*** Block opens ***

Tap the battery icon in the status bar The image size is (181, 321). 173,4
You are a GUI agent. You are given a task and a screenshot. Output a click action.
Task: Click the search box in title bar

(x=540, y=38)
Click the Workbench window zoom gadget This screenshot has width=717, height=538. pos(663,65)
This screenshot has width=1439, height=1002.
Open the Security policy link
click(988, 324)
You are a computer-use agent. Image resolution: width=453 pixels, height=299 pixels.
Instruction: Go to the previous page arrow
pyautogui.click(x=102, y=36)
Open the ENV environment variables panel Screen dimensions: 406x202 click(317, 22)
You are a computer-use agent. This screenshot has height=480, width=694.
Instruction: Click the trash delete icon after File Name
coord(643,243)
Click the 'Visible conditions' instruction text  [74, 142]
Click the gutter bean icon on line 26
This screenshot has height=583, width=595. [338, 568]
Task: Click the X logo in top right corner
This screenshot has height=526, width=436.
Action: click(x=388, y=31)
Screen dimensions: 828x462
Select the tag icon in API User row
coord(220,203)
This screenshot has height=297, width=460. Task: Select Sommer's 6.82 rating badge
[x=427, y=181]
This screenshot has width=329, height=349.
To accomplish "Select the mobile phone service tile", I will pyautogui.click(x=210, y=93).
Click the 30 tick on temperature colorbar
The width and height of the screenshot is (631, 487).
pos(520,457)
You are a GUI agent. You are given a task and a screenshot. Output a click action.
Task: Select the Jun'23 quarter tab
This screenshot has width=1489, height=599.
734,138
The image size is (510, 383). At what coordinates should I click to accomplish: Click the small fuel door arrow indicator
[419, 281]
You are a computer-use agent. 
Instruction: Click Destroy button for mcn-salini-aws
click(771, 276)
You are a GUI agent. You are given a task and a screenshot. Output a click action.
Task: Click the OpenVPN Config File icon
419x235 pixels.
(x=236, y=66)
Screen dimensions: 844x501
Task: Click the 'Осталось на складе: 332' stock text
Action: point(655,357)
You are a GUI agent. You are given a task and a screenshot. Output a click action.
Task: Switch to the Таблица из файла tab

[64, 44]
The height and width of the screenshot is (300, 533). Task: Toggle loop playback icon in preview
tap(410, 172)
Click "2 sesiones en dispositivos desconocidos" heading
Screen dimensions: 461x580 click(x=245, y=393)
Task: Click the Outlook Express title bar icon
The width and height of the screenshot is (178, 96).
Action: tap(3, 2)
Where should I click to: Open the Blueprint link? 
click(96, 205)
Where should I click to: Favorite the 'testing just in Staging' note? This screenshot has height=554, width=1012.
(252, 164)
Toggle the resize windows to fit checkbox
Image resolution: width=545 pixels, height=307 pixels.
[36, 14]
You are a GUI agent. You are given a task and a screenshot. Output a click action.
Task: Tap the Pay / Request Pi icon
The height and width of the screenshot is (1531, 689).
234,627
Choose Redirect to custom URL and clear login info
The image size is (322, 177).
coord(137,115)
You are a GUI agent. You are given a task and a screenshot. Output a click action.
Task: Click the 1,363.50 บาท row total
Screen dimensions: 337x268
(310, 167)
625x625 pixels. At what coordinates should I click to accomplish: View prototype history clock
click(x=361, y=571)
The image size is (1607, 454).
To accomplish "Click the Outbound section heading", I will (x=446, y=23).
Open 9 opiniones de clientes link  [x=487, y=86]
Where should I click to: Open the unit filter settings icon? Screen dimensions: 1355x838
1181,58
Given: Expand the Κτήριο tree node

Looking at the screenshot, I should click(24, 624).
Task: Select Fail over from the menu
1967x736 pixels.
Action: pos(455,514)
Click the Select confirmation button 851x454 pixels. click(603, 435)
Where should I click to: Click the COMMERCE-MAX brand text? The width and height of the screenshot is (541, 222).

*** Block closes ***

▸ Problem to work on: In the entries above, find each line that includes the string "will" and copy it.

▸ Task answer:
To accomplish "Select the mobile phone service tile", I will pyautogui.click(x=210, y=93).
To accomplish "Click the Outbound section heading", I will (x=446, y=23).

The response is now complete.